Octubre 2015. Tres legisladores pepecistas notifican al JNE que se están violando las normas de democracia interna. El Jurado exhorta a los órganos del partido a respetar sus procedimientos. Lourdes Flores y Alan García negociaban a la par conformar una alianza. Para cumplir con los tiempos de ley, el PPC viola sus estatutos y delega la responsabilidad a una comisión consultiva (debía ser un Congreso Nacional Extraordinario). El 7 de enero, el JNE aprueba la inscripción de Alianza Popular. Cuando la irregularidad se hace pública (febrero), argumenta que nadie lo notificó y que el período de tachas ha vencido (18 de enero).

En diciembre, Todos Por el Perú notifica a la Dirección Nacional del Registro de Organizaciones Políticas (ROP) cambios a su estatuto, logo así como la nueva conformación del Comité y el Tribunal Electoral. No procedió. Se cuestionó el registro de miembros así como la debida convocatoria de los actos. La agrupación apeló ante el JNE y el 20 de enero realizó una nueva asamblea para convalidar los procedimientos. Tras subsanaciones y resoluciones, 10 tachas e idas y venidas del Jurado Electoral Especial (JEE) y del JNE, el 9 de marzo se declara improcedente la inscripción de TPP y la candidatura de Guzmán.

El miércoles 10 de febrero, Cesar Acuña promete entregar S/.10 mil soles para la construcción de un muro en un mercado de Chosica.
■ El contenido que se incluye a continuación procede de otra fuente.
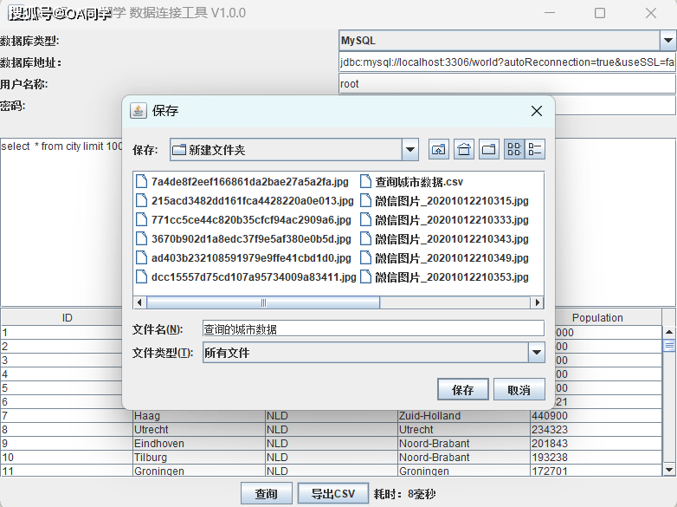Click the 导出CSV button
The height and width of the screenshot is (507, 677).
click(x=333, y=494)
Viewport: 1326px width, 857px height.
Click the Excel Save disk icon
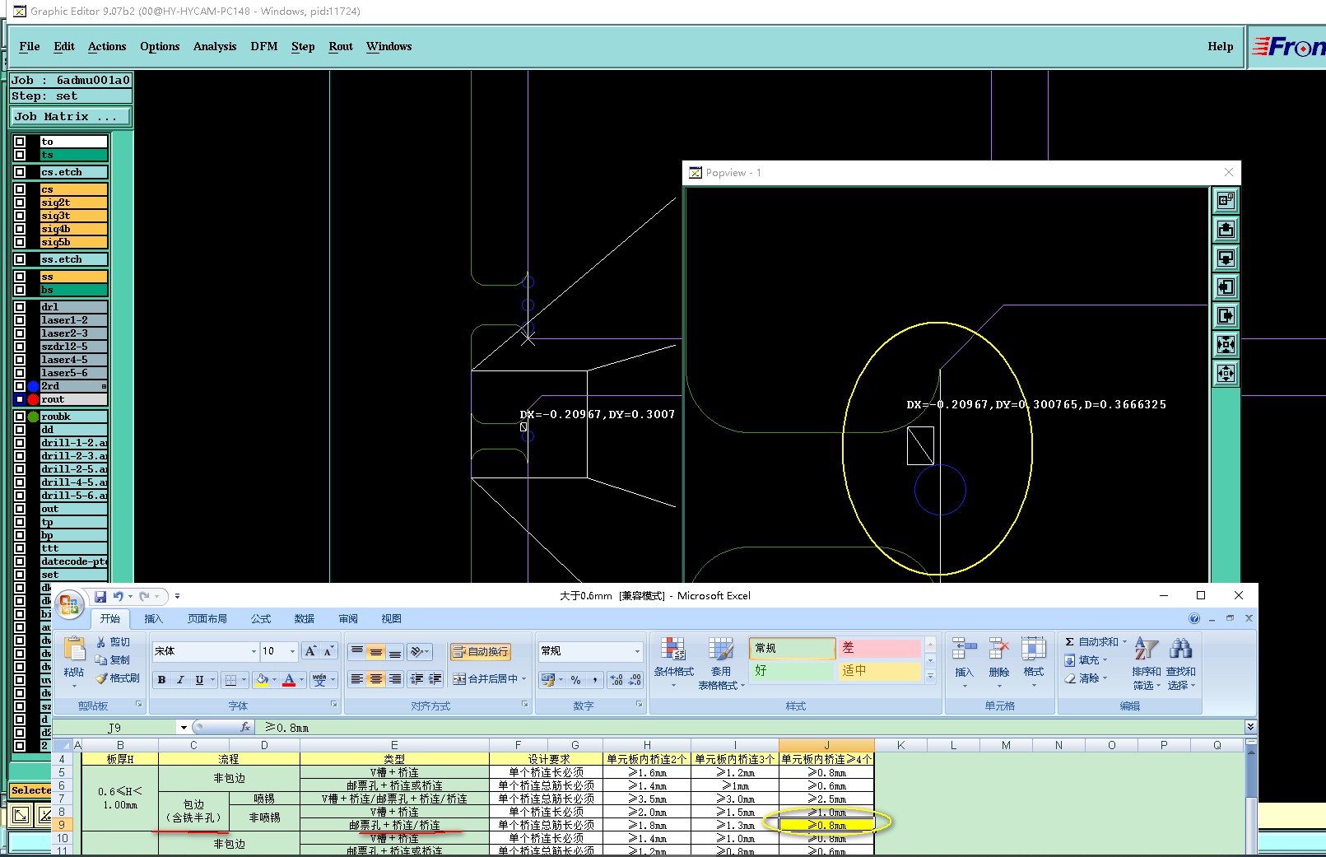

El 4 de marzo el JEE lo excluye del proceso electoral por transgredir la Ley de Organizaciones Políticas. El 9, el pleno del JNE lo confirma por unanimidad.

El 14 de febrero, Keiko Fujimori, congresistas de Fuerza Popular y otros miembros del partido asisten a un evento de Factor K donde se entrega dinero como premio. La Dirección de Fiscalización del JNE señala que no es posible determinar si fue la candidata quien lo entregó. Aparecen más videos. No importa. Luego de que el JEE de Lima Centro 1 pide ampliar el informe, el 18 de marzo Fiscalización afirma que Keiko no fue quien hizo la entrega. El 24, el JEE declara infundado el pedido de exclusión de la candidatura. “No era una actividad proselitista y no se puede comprobar que los fondos provienen de su patrimonio”. Era una actividad proselitista. El segundo argumento fue sacado bajo la manga.

¿Qué palabra elegiría usted para esta situación? Asumamos que no es fraude. Pero seamos honestos. Tampoco es mera incompetencia. ¿El temor a la incertidumbre puede estar influyendo y “moderando” nuestra posición? ¿El JNE no tendría que sacar a Keiko Fujimori como a los otros candidatos? Más preguntas. ¿Qué haría en realidad la derecha si PPK no siguiese en el bolo con Keiko? ¿Qué la izquierda si no estuviesen ahí Barnechea y Mendoza? ¿Qué si, tras todo lo anterior, la segunda vuelta fuese a ser entre Keiko y Acuña o entre Keiko y García? ¿Su percepción cambiaría?

Tanto a la derecha como a la izquierda como al centro, las opiniones están contenidas de alguna manera porque toda la irregularidad de esta campaña parece tener una “salida”. Y una “esperanza”. Pero lo cierto es que si alguna dosis de legalidad quiere tener esta elección, Keiko Fujimori debería salir de la carrera electoral. No es nada personal. De hecho, la marcha del 5 de abril no debería ser contra Keiko Fujimori. Si la preocupación de fondo es lo que representó y lo que podría representar el fujimorismo en el poder, hoy tenemos evidencia suficiente de interferencias en instituciones clave para la democracia, como para protestar contra una elección a todas luces ilegítima y con una alta dosis de ilegalidad.